The Alaska Agricultural and Forestry Experiment Station (AFES) was established in 1898 in Sitka, Alaska, also the site of the first agricultural experiment farm in what was then Alaska Territory. Today the station is administered by the University of Alaska Fairbanks through the School of Natural Resources and Agricultural Sciences. Facilities and programs include the Fairbanks Experiment Farm (est. 1906), the Georgeson Botanical Garden, the Palmer Research and Extension Center, the Matanuska Experiment Farm, and the Reindeer Research Program.

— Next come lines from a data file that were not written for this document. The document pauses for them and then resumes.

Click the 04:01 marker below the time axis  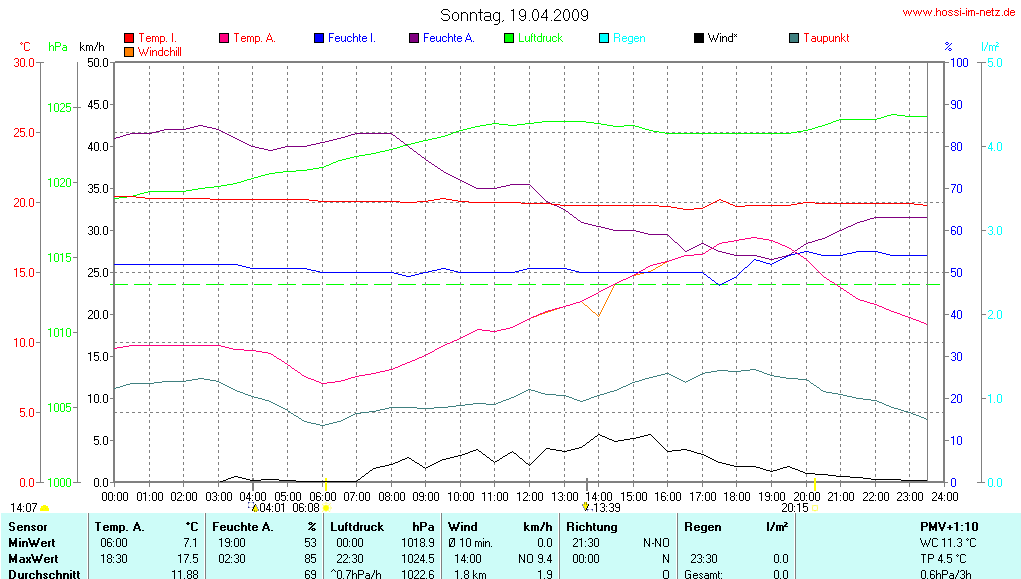(x=271, y=508)
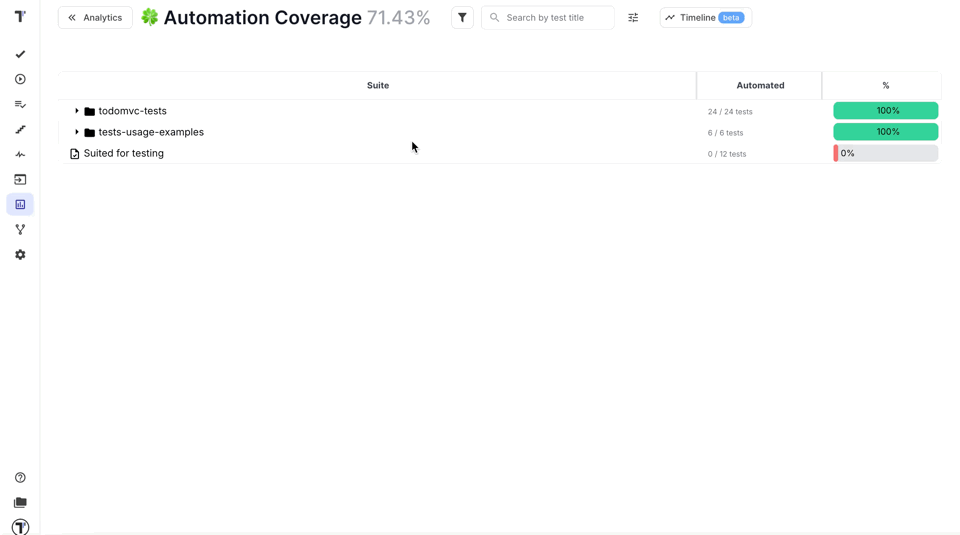Open Settings via the gear sidebar icon
This screenshot has height=535, width=960.
(x=20, y=254)
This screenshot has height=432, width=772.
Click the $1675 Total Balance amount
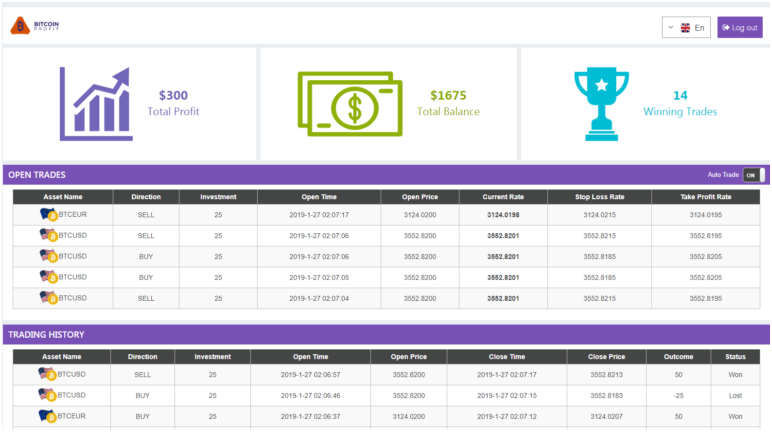click(448, 96)
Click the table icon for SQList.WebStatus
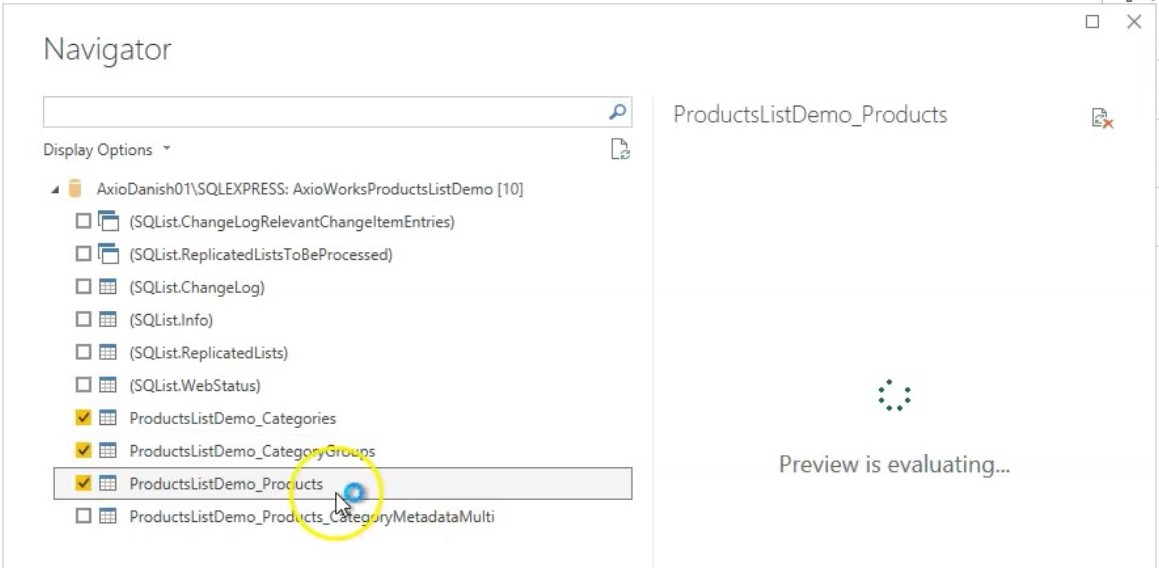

Research at AFES has concentrated on introducing vegetable cultivars appropriate to Alaska and developing adapted cultivars of grains, grasses, potatoes, and berries (for example, strawberries and raspberries). Animal and poultry management was also important in early research, with studies on sheep, yaks, cattle, dairy cows, and swine over the years. Modern animal husbandry study at AFES is focused on reindeer and muskoxen, with some research on fisheries. Other research is in soils (cryosols and carbon cycling studies, for example) and climate change, revegetation, forest ecology and management, and rural and economic development, including energy and biomass research.

History
The Hatch Act of 1887 authorized agricultural experiment stations in the U.S. and its territories to provide science-based research information to farmers. In 1898 the federal government established the Alaska Agricultural Experiment Station in Sitka. The Kodiak station was also established in 1898, operating until 1931. Stations in Kenai (1899–1908), Rampart (1900–1925), Copper Center (1903–1908), and Fairbanks (1906–present) followed quickly. In 1915 the Matanuska Station (now the Matanuska Experiment Farm) was established.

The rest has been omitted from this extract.